### EXTRAIT FOURNI
########

Jeudi 10 janvier 2013 à 10h26
PARIS, 10 jan 2013 (AFP) — Trois femmes activistes kurdes ont été retrouvées mortes dans la nuit de mercredi à jeudi, tuées d'une balle dans la tête, dans les locaux d'une association de la communauté kurde à Paris dans le Xe arrondissement, a-t-on appris de sources concordantes.
"La scène peut laisser penser qu'il s'agit d'une exécution, mais l'enquête devra éclaircir les circonstances exactes de ce drame", a précisé une source policière.
Le ministre de l'Intérieur Manuel Valls s'est rendu devant l'immeuble qui abrite le "centre d'information du Kurdistan" au 147, rue Lafayette. Interrogé sur une éventuelle motivation politique à ces crimes, il s'est refusé à tout commentaire. "Soyez assurés de la détermination des autorités françaises", a-t-il dit à la presse.
Une des trois victimes est Sakine Cansiz, présentée par la Fédération des associations kurdes de France comme "une des fondatrices du PKK" (Parti des travailleurs du Kurdistan, interdit en Turquie).
Fidan Dogan, 32 ans, permanente du centre d'information du Kurdistan, figure aussi parmi les victimes, a déclaré à l'AFP le responsable du centre Leon Edart.
Elle était également la représentante en France du Congrès national du Kurdistan, a précisé la fédération dans un communiqué diffusé sur place.
Selon cette source, la troisième victime est Leyla Soylemez, une "jeune activiste".
Dès l'annonce de ces assassinats, des centaines de Kurdes se sont rassemblés devant l'immeuble, scandant "Elles ne sont pas mortes", "Nous sommes tous PKK !", "Turquie assassin, Hollande complice !", et agitant des drapeaux à l'effigie du chef emprisonné des rebelles kurdes Abdullah Öcalan.
Selon le récit de M. Edart, mercredi à la mi-journée, les trois femmes étaient seules dans les locaux du centre d'information, situé dans un immeuble au premier étage et pourvu d'un digicode et de sonnettes.
En fin d'après-midi, un membre de la communauté a essayé en vain de les joindre. Il a tenté de se rendre sur place, mais n'avait pas les clés et n'a pu entrer immédiatement.
Selon la Fédération des associations kurdes de France, des amis inquiets se sont alors rendus sur place. Ils auraient vu des traces de sang sur la porte qu'ils auraient alors défoncée. Ils ont découvert les trois corps vers 01H00 du matin, selon cette source.
150.000 personnes
Deux des femmes auraient été tuées d'une balle dans la nuque, la troisième présentant des blessures dans le ventre et au front, selon la fédération.
Sur l'immeuble, aucune plaque ne signale la présence du centre d'information du Kurdistan. D'après Leon Edart, les victimes auraient peut-être ouvert la porte à leur(s) assassin(s).

########

### DONNÉES ENREGISTRÉES

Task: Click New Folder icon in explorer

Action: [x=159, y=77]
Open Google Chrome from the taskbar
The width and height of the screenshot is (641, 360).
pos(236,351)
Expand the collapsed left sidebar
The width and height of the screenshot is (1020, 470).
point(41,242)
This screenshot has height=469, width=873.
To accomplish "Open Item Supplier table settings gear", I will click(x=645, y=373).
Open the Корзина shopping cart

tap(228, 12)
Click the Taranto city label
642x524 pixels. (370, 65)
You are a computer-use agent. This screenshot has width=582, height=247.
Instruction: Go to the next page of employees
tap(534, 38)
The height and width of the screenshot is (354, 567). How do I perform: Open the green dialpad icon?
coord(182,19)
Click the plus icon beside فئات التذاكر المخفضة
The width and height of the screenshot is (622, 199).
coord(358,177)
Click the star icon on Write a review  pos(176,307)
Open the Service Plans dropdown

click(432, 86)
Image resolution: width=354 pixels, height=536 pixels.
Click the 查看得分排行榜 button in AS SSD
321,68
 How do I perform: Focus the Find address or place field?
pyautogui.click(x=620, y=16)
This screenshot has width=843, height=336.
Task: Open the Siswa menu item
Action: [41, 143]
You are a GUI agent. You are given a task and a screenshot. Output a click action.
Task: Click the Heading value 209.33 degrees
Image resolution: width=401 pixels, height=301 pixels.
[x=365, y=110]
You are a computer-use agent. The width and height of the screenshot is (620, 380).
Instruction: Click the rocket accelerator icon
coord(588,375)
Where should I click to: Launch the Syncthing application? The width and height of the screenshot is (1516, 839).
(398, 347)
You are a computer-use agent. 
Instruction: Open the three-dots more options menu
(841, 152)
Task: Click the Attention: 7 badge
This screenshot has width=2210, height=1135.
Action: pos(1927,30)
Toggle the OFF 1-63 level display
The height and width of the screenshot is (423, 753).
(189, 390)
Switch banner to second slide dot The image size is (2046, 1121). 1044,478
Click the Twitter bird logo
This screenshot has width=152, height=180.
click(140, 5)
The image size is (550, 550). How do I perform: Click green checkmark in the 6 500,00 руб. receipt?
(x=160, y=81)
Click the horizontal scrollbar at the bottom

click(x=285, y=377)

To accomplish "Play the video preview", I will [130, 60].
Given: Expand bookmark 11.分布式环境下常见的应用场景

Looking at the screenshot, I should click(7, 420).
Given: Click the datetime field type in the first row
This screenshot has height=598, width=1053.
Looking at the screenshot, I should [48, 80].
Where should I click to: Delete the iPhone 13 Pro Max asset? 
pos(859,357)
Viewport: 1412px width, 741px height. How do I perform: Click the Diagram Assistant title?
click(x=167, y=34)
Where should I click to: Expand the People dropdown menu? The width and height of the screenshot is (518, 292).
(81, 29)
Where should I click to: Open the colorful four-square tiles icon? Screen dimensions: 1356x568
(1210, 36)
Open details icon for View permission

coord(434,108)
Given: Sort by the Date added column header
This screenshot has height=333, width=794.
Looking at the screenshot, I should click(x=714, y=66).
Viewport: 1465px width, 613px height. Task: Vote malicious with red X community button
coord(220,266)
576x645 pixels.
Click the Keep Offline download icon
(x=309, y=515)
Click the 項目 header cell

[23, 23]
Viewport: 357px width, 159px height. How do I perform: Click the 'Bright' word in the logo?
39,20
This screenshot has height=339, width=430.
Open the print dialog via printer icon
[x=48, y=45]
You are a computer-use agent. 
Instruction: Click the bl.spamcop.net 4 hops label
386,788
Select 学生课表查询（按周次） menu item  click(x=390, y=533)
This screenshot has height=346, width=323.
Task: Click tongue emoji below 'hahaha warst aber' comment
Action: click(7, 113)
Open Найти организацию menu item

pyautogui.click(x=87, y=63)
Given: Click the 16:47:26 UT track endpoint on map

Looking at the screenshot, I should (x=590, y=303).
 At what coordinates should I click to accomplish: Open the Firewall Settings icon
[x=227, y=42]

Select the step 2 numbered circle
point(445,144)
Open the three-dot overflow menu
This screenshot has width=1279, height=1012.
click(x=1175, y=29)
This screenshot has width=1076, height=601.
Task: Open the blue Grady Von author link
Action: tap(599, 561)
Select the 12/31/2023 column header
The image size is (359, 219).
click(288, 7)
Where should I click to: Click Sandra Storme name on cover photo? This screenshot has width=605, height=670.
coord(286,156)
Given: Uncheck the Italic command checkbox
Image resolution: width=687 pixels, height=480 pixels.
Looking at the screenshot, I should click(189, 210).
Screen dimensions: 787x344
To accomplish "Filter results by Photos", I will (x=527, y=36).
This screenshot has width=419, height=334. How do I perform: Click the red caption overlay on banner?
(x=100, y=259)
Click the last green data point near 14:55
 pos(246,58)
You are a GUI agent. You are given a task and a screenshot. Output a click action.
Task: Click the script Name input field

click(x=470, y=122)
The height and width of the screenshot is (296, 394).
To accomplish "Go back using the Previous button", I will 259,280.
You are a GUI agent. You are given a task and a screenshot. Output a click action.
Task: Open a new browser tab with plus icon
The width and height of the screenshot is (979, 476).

########

### VOS TÂCHES
1 > Dans la dépêche sur les militantes kurdes tuées à Paris, réécrivez sous forme de liste le paragraphe qui commence par « Selon la Fédération des associations kurdes de France, des amis inquiets ». Conservez-en les faits principaux.
2 > Reprenez la rédaction de la dépêche sur les militantes kurdes tuées à Paris en partant de sa dernière phrase.

### LISTE DES RÉPONSES
1 >
- Des amis inquiets se sont rendus sur place.
- Ils auraient vu des traces de sang sur la porte, qu'ils auraient alors défoncée.
- Ils ont découvert les trois corps vers 1 h du matin.
- Source : la Fédération des associations kurdes de France.

2 >
La Fédération des associations kurdes de France appelle les Kurdes d'Europe "à se rassembler à Paris pour dénoncer cette attaque".
La section antiterroriste du parquet de Paris est saisie. Elle a confié l'enquête à la sous-direction antiterroriste (Sdat) et à la section antiterroriste (SAT) de la brigade criminelle de la police judiciaire.
La communauté kurde est régulièrement l'objet de l'intérêt de la justice française dans des dossiers de financement du PKK, via des extorsions de fonds ou la levée d'"impôt révolutionnaire".
Ces assassinats surviennent au moment où, selon des médias turcs mercredi, Ankara et Abdullah Öcalan se sont mis d'accord au cours de récentes discussions sur le principe d'un arrêt des hostilités qui durent depuis 1984.
Selon ces sources, cet accord prévoit, en plusieurs étapes, la suspension des attaques du PKK dès le mois de mars, en échange d'une réforme de l'Etat turc destinée à accroître les droits de la minorité kurde.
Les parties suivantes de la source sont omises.